Your assignment | What is needed is a single figure: how many lines of the records below contain the word "each".

Material provided |
::::

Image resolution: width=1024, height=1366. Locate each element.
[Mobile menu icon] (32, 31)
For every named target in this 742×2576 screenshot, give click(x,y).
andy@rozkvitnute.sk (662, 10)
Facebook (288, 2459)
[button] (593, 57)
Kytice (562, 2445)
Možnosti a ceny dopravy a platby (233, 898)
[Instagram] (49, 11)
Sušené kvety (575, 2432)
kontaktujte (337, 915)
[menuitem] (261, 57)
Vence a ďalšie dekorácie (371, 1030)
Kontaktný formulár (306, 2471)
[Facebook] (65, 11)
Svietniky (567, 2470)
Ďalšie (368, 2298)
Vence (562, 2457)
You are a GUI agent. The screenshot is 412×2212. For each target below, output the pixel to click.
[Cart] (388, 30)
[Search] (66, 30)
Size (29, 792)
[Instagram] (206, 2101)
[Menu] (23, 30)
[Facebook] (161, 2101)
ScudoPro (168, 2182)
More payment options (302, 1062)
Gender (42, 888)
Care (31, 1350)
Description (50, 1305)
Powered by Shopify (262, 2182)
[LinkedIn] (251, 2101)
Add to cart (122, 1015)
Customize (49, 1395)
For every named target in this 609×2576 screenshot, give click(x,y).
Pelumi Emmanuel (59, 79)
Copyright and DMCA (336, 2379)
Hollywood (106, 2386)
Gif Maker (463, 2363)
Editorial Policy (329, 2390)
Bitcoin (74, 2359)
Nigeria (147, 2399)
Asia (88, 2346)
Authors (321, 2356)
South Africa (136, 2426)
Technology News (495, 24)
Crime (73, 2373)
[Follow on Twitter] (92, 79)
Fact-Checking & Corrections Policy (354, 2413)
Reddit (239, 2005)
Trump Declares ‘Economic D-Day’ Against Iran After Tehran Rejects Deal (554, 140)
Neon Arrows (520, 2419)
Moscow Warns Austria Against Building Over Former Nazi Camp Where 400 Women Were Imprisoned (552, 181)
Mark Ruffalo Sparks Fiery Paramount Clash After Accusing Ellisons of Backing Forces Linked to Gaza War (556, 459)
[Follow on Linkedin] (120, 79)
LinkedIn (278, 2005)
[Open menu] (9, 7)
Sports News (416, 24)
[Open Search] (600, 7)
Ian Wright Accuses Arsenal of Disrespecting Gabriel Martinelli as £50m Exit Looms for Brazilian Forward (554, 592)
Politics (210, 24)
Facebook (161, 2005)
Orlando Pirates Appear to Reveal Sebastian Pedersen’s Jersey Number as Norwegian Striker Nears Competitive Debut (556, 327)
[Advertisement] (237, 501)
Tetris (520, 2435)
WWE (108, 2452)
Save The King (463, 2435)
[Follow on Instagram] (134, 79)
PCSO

::::

Answer box | 2